Cytoplasmic vacuolisation of hepatocytes
what 3 signs/symptoms are there of inflammation at a microscopic level?
Hyperaemia
Exudation of fluid
Emigration of leucocytes
how does hyperaemia lead to vascular dilation?
injury causes a direct affect on vessels -> vascular dilation
injury causes a nervous reaction (axon-reflex) -> vascular dilation
injury damages cells which release chemical mediators which lead to vascular dilation
what is the mechanism of exudation: fluid movement?

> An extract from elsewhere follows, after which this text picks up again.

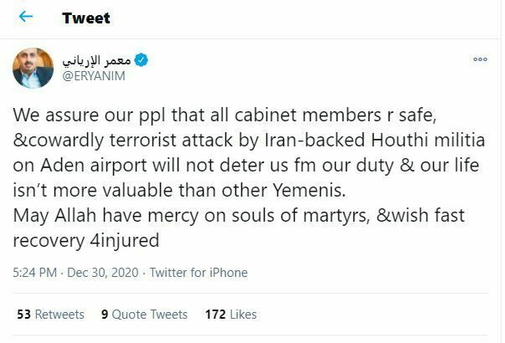Open the 9 Quote Tweets list
Viewport: 505px width, 343px height.
coord(144,315)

hyperaemia -> capillary blood pressure rises -> increased filtration pressure
loss of protein from capillaries -> reduced plasma osmotic pressure -> increased filtration pressure
interstitial tissue protein increase -> increased tissue osmotic pressure -> increased filtration pressure
……..
increased filtration pressure -> local swelling (oedema) -> increased lymph flow from area
how does the net movement of plasma proteins and fluid moving into the interstitial space occur?
electrolytes in the artierial side and protein increase the oncotic pressure from osmotic conditions - the increased oncotic pressure moves water and protein out of the vessel from the venal side
what is the advantage of exudation?
fluid increase -> dilution of toxins (reduce toxin concentration in the area)
what is the contents of the exudation fluid?
- globulins (protective antibodies)
- fibrin deposition ( limit bacterial spread)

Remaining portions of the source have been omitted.